Home / Berita Umum / MPR Sebut Pertemuan Jokowi-Prabowo Beri Kesejukan Bangsa

MPR Sebut Pertemuan Jokowi-Prabowo Beri Kesejukan Bangsa

MPR Sebut Pertemuan Jokowi-Prabowo Beri Kesejukan Bangsa – Anggota MPR RI dari Fraksi NasDem Syarief Abdullah Alkadrie menghargai pertemuan Presiden Joko Widodo dengan Prabowo Subianto di Stasiun MRT Lebak Bulus waktu lalu. Menurut dia, pertemuan itu bisa memberikan kesejukan pada bangsa.

“Pertemuan itu memberikan kesejukan pada bangsa,” tutur Syarief dalam info tercatat, Senin (15/7/2019).

Dalam acara diskusi Empat Pilar MPR bertopik ‘Rekonsiliasi untuk Persatuan Bangsa’ di Media Center, kompleks gedung MPR/DPR/DPD RI, Jakarta, itu, Syarief menjelaskan pemilu presiden dikerjakan tiap 5 tahun sekali. Dalam pemilu presiden tentunya ada pasangan calon.

“Dapat dua pasangan, tiga, bahkan juga empat,” katanya.

Pasangan itu tercipta dengan ketentuan perundangan, seperti harus penuhi ujung batas parlemen atau parliamentary threshold 20 % serta atau 25 % suara nasional. Konsolidasi yang dibuat, menurut Syarief, harus sesuai basis yang sama. Dia menyebutkan partainya memberi dukungan Joko Widodo sepanjang 2x pemilu presiden sebab memiliki kesamaan misi serta visi.

“Jadi konsolidasi dibuat tidak dengan pragmatis,” katanya. “Jika pragmatis ini yang butuh dikritisi,” imbuhnya.

Menurut Syarief, jika ada partai yang pilih di luar konsolidasi simpatisan pemerintahan, baginya itu tidak jadi permasalahan.

“Jadi oposisi itu satu bentuk kebersamaan,” katanya.

Adanya oposisi, menurut dia, membuat demokrasi yang ada jadi sehat serta bagus.

“Jadi bagus jika ada faksi yang memperingatkan,” tegasnya.

Syarief memandang pemilu presiden pada 2019 berlainan dengan pemilu presiden awalnya.
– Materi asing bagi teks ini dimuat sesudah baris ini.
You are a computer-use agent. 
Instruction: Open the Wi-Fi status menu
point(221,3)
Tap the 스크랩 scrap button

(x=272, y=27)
Pada pemilu presiden kesempatan ini ada kekuatan yang meneror persatuan serta kesatuan bangsa. Desas-desus strategis ditaklukkan oleh desas-desus primordial.

“Mungkin saja ini untuk mengusung emosional simpatisan,” katanya.

“Banyak info yang diplintir,” imbuhnya.

Karena itu, Syarief mengharap rekonsiliasi yang dibuat berbentuk makro, untuk kebutuhan bangsa, kebutuhan besar yang butuh dipersamakan. Ia kembali mengaku jika antara warga masih ada yang tidak dewasa dalam berpolitik dimana ada yang belum mengaku kekalahan.

Menanggapi hal tersebut, butuh bersama dengan untuk hilangkan riak-riak. Menurut dia, ke depan butuh membuat rasa kebersamaan. Setelah pemilu presiden, dia mengharap semua kembali pada kegiatan sebelumnya sambil memupuk rasa berkebangsaan.

Dalam peluang itu, anggota MPR dari Fraksi Partai Gerindra Sodik Mujahid menjelaskan rekonsiliasi tidak jadi permasalahan sepanjang masih juga dalam frame Pancasila, UUD NRI Tahun 1945, NKRI, serta Bhinneka Tunggal Ika.

“Sepanjang dalam frame Empat Pilar MPR, rekonsiliasi tidak masalah,” katanya.

Menurut Sodik, nilai-nilai seperti itu yang butuh di ajarkan pada warga. Nilai-nilai Empat Pilar harus jadikan basic dalam demokrasi bangsa ini, dalam cek and balances.

“Kita akan mengomentari sekeras apa pun namun dalam frame Empat Pilar, frame konstitusi,” katanya.

Meskipun begitu, lanjut Sodik, Partai Gerindra akan memberikan pujian pada serta menghargai langkah pemerintah jika benar dalam jalankan pembangunan. Menurut dia, Ketua Umum Partai Gerindra Prabowo Subianto lebih memprioritaskan kebutuhan bangsa.